The best of New York Men’s Fashion Week SS18

An eclectic mix


By Su Fen Tan

The best of New York Men’s Fashion Week SS18

A notable debut…

Gustav von Aschenbach

Who is Gustav von Aschenbach? Gustav is the name of the main character in the novel Death in Venice by Thomas Mann, but in fashion context, it is now also the name of Robert Geller’s new line, which just made its debut at New York Men’s Fashion Week. This is Geller’s venture into more commercial fashion, on top of his eponymous label. While the collection did speak of accessibility in terms of price point (the most expensive piece is priced around $500) and wearability (featuring monochromatic outfits with an easy-going, utilitarian vibe), it is no short of quality – the pieces are all made from high-grade Japanese fabrics.


A solid sophomore outing…


In her charming debut last season, Emily Bode transported us to her family home in Cape Cod. This time around, the backdrop of her presentation resembled an attic, or grenier in French—more specifically, the attic at her uncle’s home in the south of France where she spent some summers as a child. The attic is also a space that reminds her uncle’s mother of her happiest memories. The set and the clothes, which featured her signature blend of textures, patterns and antiquity, came together to convey an inviting sense of warmth that is most certainly unique to the young label. 


Riding the waves…


Boss goes easy, breezy, nautical for SS18. “It’s all about lightness of ease,” said designer Ingo Wilts backstage before the show. With that, the usual sharp tailoring is toned down to unconstructed blazers paired with shorts and roomy trousers. The nautical details were mostly subtle, coming through in striped belts, flag prints on the back of technical nylon jackets, and coordinates of the brand’s Columbus Circle store embellished on sack bags. What we’d borrow from the boys: the lightweight trenchcoats and leather macs will sure come in (stylishly) handy when things get a little chilly.


Here to steal the show…

Raf Simons

It was intriguing from the get-go—Raf Simons turned an alley behind a shopping mall in Chinatown, into a Blade Runner-inspired runway. Located under the Manhattan Bridge, the dystopian atmosphere was complete with neon lights, the scent of recently gutted fish, and the subway rumbling overhead. But nothing fazed the crowd, which included the likes of A$AP Rocky, Marc Jacobs, Julianne Moore and Jake Gyllenhaal.

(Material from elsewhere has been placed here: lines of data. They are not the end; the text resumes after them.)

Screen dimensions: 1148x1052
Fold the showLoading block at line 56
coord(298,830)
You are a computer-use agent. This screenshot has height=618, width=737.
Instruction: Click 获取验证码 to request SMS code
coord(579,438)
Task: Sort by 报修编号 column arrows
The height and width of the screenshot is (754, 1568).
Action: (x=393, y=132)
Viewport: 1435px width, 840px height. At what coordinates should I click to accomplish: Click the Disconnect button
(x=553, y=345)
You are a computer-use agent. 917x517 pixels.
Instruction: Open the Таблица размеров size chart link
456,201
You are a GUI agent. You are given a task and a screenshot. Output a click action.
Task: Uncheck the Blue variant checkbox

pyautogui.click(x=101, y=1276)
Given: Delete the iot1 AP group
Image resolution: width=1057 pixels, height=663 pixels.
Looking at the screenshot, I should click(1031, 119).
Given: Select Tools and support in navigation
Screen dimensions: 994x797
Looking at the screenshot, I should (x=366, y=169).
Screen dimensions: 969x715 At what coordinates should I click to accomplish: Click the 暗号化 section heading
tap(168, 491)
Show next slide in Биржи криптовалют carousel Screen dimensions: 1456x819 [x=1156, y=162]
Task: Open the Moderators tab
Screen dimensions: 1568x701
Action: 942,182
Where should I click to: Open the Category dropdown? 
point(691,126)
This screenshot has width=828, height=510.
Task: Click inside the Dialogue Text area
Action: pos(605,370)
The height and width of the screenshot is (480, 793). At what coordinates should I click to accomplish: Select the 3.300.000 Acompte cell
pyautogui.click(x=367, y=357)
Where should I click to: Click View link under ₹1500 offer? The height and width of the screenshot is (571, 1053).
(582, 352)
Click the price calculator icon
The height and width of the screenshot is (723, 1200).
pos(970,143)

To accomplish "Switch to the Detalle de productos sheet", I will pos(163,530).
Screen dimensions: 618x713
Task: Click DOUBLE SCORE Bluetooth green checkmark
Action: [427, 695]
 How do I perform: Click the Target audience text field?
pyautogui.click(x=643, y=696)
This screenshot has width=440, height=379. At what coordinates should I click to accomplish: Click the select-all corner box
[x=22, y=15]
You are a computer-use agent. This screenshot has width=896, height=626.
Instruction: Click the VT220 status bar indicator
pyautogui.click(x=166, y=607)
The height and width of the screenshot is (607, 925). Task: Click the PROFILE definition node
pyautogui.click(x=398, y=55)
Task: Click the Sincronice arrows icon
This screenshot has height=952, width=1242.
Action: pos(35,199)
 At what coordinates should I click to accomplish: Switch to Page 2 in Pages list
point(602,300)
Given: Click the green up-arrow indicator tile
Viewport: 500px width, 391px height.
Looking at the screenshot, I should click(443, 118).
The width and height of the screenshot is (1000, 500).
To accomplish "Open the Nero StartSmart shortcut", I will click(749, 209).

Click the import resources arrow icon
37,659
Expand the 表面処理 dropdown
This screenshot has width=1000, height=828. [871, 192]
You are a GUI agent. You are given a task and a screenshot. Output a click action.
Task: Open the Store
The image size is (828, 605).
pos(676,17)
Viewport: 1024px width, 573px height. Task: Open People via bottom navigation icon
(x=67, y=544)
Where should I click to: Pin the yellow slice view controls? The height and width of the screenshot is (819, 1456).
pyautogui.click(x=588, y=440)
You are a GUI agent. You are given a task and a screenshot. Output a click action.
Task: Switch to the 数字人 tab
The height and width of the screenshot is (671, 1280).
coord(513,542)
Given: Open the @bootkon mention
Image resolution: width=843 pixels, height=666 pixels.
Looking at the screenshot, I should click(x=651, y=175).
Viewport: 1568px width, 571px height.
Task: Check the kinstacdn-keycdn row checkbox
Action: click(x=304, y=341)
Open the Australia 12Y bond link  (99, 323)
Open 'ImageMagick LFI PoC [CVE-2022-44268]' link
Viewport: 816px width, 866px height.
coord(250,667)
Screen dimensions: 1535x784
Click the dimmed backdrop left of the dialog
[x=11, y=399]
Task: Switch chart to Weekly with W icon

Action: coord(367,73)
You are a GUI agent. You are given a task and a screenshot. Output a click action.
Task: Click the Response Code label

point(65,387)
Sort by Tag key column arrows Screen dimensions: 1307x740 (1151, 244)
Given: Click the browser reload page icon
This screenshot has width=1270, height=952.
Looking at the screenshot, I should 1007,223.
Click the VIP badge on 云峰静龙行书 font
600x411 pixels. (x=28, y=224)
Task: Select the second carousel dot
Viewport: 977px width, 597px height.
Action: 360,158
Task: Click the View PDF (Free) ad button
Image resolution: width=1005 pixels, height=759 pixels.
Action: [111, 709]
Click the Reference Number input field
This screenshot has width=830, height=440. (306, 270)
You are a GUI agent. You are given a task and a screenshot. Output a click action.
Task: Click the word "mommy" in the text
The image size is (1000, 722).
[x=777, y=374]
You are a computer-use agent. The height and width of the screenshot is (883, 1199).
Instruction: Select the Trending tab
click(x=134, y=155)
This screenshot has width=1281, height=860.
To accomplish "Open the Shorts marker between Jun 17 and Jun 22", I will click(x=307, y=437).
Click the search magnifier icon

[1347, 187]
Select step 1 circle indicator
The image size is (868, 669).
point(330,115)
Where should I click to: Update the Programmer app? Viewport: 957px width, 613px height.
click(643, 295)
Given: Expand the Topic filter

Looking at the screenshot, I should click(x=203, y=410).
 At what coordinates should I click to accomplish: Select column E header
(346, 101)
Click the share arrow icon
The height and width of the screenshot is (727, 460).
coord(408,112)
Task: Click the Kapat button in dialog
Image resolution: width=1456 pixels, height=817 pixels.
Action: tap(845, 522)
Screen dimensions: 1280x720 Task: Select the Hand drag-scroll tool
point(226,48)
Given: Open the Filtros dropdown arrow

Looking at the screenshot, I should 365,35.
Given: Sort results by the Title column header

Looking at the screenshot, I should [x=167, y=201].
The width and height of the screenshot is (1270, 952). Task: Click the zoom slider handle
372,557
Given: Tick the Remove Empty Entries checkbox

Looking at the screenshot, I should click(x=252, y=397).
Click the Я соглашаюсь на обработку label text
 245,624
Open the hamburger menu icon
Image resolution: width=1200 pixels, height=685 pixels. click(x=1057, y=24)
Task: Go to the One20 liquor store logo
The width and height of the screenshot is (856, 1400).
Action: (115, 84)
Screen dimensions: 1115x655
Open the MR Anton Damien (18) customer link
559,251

“There were a lot of things that go back to my early days and why we started doing the things we did,” says Simons. “There were strong music references from the past [juxtaposed] and taken out of context. It was about movies, Blade Runner, it’s about cultures sliding together, Asian culture, cultures of the West. There was more of a new wave punk attitude.” Simons partnered with artist Peter Saville once again, featuring vintage New Order and Joy Division graphics on both the set and the clothes. The opening ensemble of a hyper-sized black rubber trenchcoat paired with rain boots and an umbrella set the tone for the looks to come. Cocooning coats, slouchy suits, baggy culottes, as well as draped blazers and sweaters made the bulk of the collection, a cinematic collection that sang of attitude and eclectic energy as only Simons can conjure.